NanoPanel

Logo
transcript clustering

Inspiration

Cancer panels to detect what type of cancer a person has currently require several steps in order to sequence just the relevant genes. Extracted DNA and RNA has to be amplified to increase the abundance of transcripts that need sequencing before going in the sequencing machine. Removing this steps would save time and work.

In addition, in RNA-seq studies, there is a lot of RNA within the sample that is not interesting as it is not mRNA. Being able to filter out reads which are not mRNA would reduce sequencing time and make data clearer.

Nanopore sequencing produces live data of what is being sequenced and the sequencing pore can be reversed to 'spit out' nucleic acids sequencing that are unfavourable by reversing the polarity of the pore. If an algorithm can be produced that matches live sequencing data with the sequence, unwanted transcripts can be rejected during sequencing and targeted sequencing can be achieved.

Nanopore is the ideal sequencing platform for cancer panel sequencing because it produces long reads which can detect fusion proteins, and large insertions and deletions and does it fast.

What it does

The algorithm uses signal processing methods for step detection to find the end of the poly-a tails signifying that it is messenger RNA with 90% accuracy.

Once the end of the poly-a tails has been found, signifying it is a mRNA, the algorithm does Dynamic Time Warping to measure the similarity and decide if the transcript is of interest

How We built it

The algorithm is built in python and has several steps.

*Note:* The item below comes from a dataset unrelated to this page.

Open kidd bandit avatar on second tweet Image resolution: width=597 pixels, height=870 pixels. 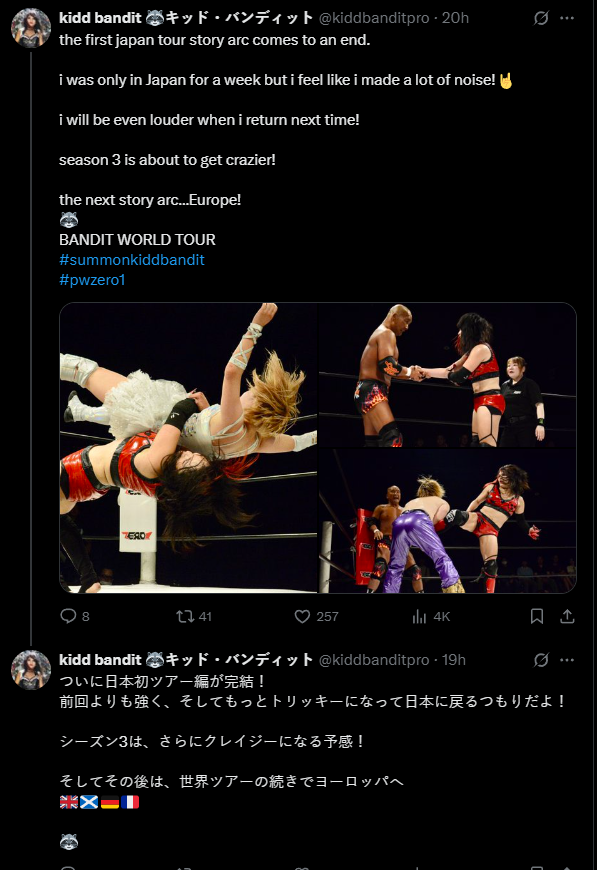[x=31, y=670]
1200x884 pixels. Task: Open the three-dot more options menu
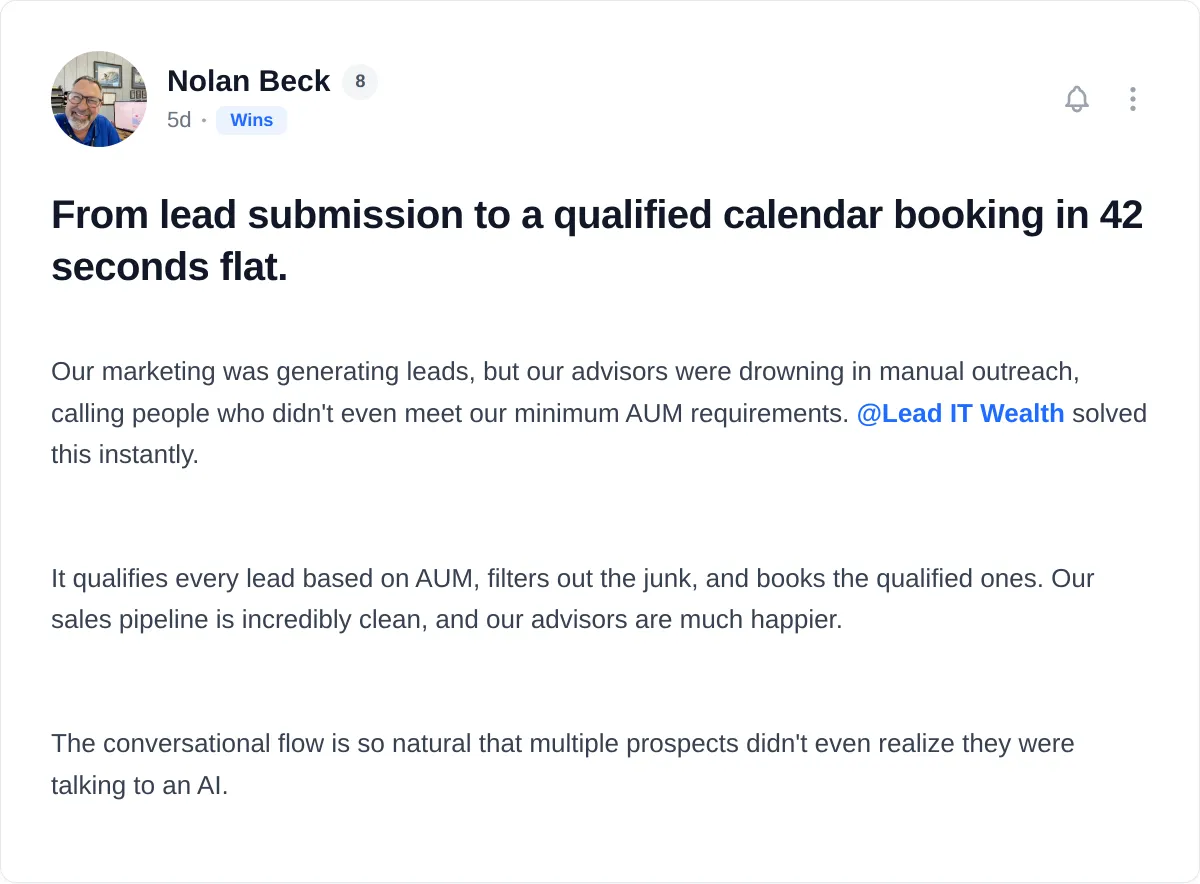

First, transcripts undergo standard scaling to prep them for analysis

Then the program uses sci-py signal to identify the poly-a tails using step detection to decide if they are worth sequencing

Finally, the sequence undergoes dynamic time warping using a package called LibRosa. Librosa is designed for use in music analysis but it works in this instance to look at the similarities between signal sequences.

Challenges We ran into

Getting data! It was very hard to match transcript sequences with their signal because of the way available datasets are structured. This took significantly longer than planned

Once we had the data we originally planned to build the algorithm in R however unfamiliarity with the language meant we switched to python and used packages not traditionally used for what we are doing.